■ **REQUIREMENT**: An exact reproduction of all the entries below is required.

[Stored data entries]
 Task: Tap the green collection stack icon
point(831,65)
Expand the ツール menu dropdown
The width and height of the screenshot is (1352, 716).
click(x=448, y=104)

■ **THE ANSWER**:
 Task: Tap the green collection stack icon
point(831,65)
Expand the ツール menu dropdown
The width and height of the screenshot is (1352, 716).
click(x=448, y=104)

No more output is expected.